> Quoted passage:
· · · · ·
3.  In China, small cities are more densely populated than large cities:

Screen Shot 2015-02-08 at 5.47.28 PM

4.  Here’s something you probably didn’t know about Edgar Allen Poe:

Poe’s mind was by no means commonplace. In the last year of his life he wrote a prose poem, Eureka, which would have established this fact beyond doubt—if it had not been so full of intuitive insight that neither his contemporaries nor subsequent generations, at least until the late twentieth century, could make any sense of it. Its very brilliance made it an object of ridicule, an instance of affectation and delusion, and so it is regarded to this day among readers and critics who are not at all abreast of contemporary physics. Eureka describes the origins of the universe in a single particle, from which “radiated” the atoms of which all matter is made. Minute dissimilarities of size and distribution among these atoms meant that the effects of gravity caused them to accumulate as matter, forming the physical universe.

This by itself would be a startling anticipation of modern cosmology, if Poe had not also drawn striking conclusions from it, for example that space and “duration” are one thing, that there might be stars that emit no light, that there is a repulsive force that in some degree counteracts the force of gravity, that there could be any number of universes with different laws simultaneous with ours, that our universe might collapse to its original state and another universe erupt from the particle it would have become, that our present universe may be one in a series.

All this is perfectly sound as observation, hypothesis, or speculation by the lights of science in the twenty-first century. And of course Poe had neither evidence nor authority for any of it. It was the product, he said, of a kind of aesthetic reasoning—therefore, he insisted, a poem. He was absolutely sincere about the truth of the account he had made of cosmic origins, and he was ridiculed for his sincerity. Eureka is important because it indicates the scale and the seriousness of Poe’s thinking, and its remarkable integrity. It demonstrates his use of his aesthetic sense as a particularly rigorous method of inquiry.

5.  In a review of a book on disappearing religions, I found this:

In a Detroit supermarket Russell experiences one of the most moving moments in a book that is often tinged with sadness. As he roams the aisles, Russell notices voices speaking a language that echoes with the sounds of Arabic or Hebrew, though it is neither: it is Aramaic. “Amid the Muzak and synthetic fruit drinks in a suburban American store, I was hearing the language of Christ.” The people speaking it are Assyrian Christians from northern Iraq, the descendants of the legendary Church of the East. Its followers—some of whom (the Chaldeans) today answer to Rome—once claimed a tenth of all Christians among its flock. Their missionaries brought Christianity to China in 635. When Mel Gibson brought out his film version of the life of Christ, the Assyrians were among the few people in the world who could follow its Aramaic dialogue without the benefit of subtitles.

During the modern era, many Assyrian Christians settled in the city of Mosul, Iraq’s second largest. In June, the jihadist army that would soon rename itself “Islamic State” captured the city, setting off an exodus of Iraqi Christians that could well mean the end of yet another ancient religious presence in the Middle East. There are already more speakers of Aramaic in metropolitan Detroit (around a hundred thousand) than in Baghdad; the head of the Assyrian Christians, Patriarch Mar Dinkha IV, lives in Chicago. In the Midwest, they have their churches, clubs, restaurants, and newspapers. There is some comfort in the thought that they have found safety, and that in some degree their culture will endure. But this is small consolation for the loss of an entire world.
· · · · ·
> Data section:
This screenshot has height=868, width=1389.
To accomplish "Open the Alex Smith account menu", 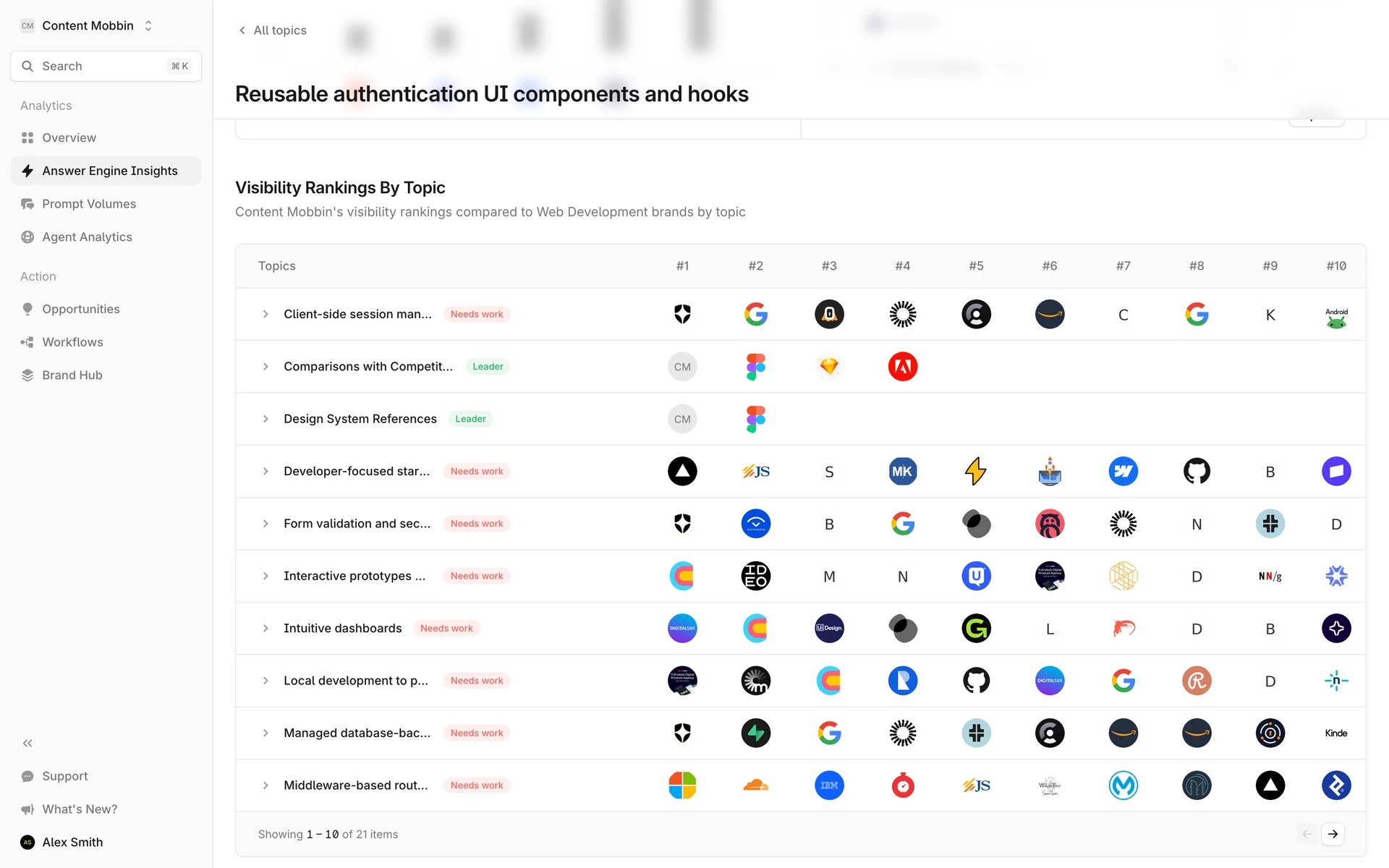I will [72, 842].
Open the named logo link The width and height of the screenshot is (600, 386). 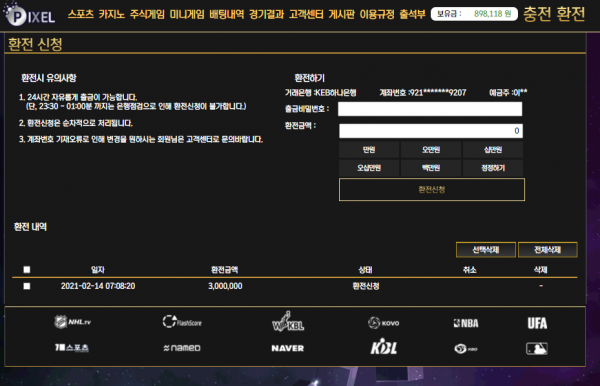click(x=182, y=348)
· · · · ·
> Work to be completed:
Please rewrite the passage on Assyrian Christians starting at "During the modern" and ending at "an entire world.", substituting "Basra" for "Mosul".

> Output:
During the modern era, many Assyrian Christians settled in the city of Basra, Iraq’s second largest. In June, the jihadist army that would soon rename itself “Islamic State” captured the city, setting off an exodus of Iraqi Christians that could well mean the end of yet another ancient religious presence in the Middle East. There are already more speakers of Aramaic in metropolitan Detroit (around a hundred thousand) than in Baghdad; the head of the Assyrian Christians, Patriarch Mar Dinkha IV, lives in Chicago. In the Midwest, they have their churches, clubs, restaurants, and newspapers. There is some comfort in the thought that they have found safety, and that in some degree their culture will endure. But this is small consolation for the loss of an entire world.